[START OF DATASET CONTENT]

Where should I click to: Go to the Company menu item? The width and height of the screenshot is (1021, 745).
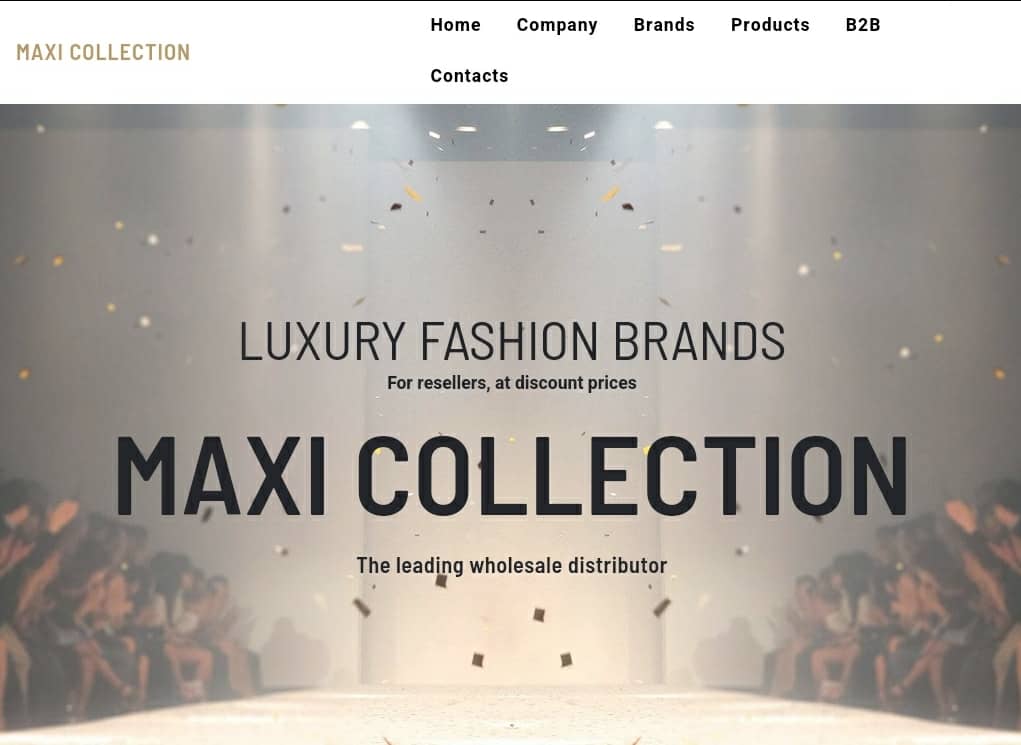(x=557, y=25)
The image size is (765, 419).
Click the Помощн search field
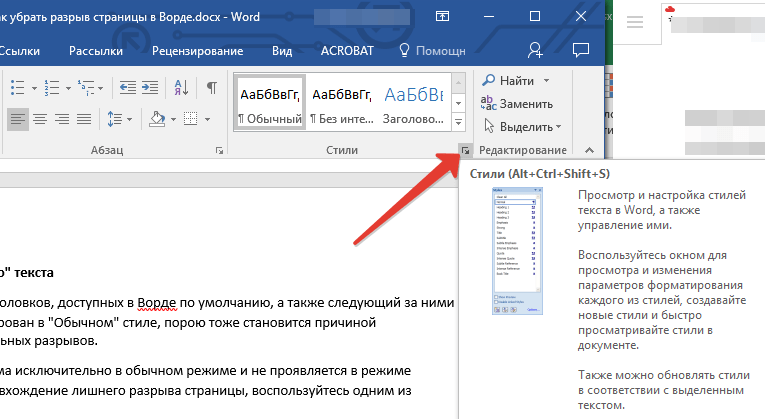[x=431, y=50]
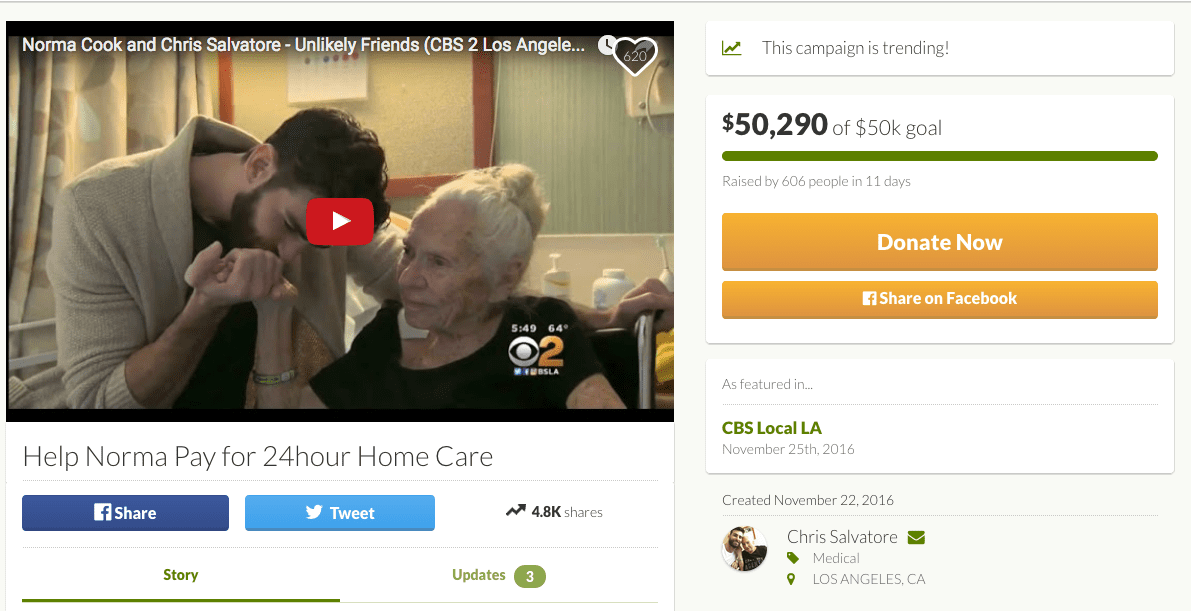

[END OF DATASET CONTENT]

_WHAT YOU SHOULD DO_. Rewrite all the records above, replacing "menu item" with "menu entry" and keeping everything else the same. Leave the pictures out.

_RESULT_.
Where should I click to: Go to the Company menu entry? The width and height of the screenshot is (1021, 745).
(x=557, y=25)
The image size is (765, 419).
Click the Помощн search field
[x=431, y=50]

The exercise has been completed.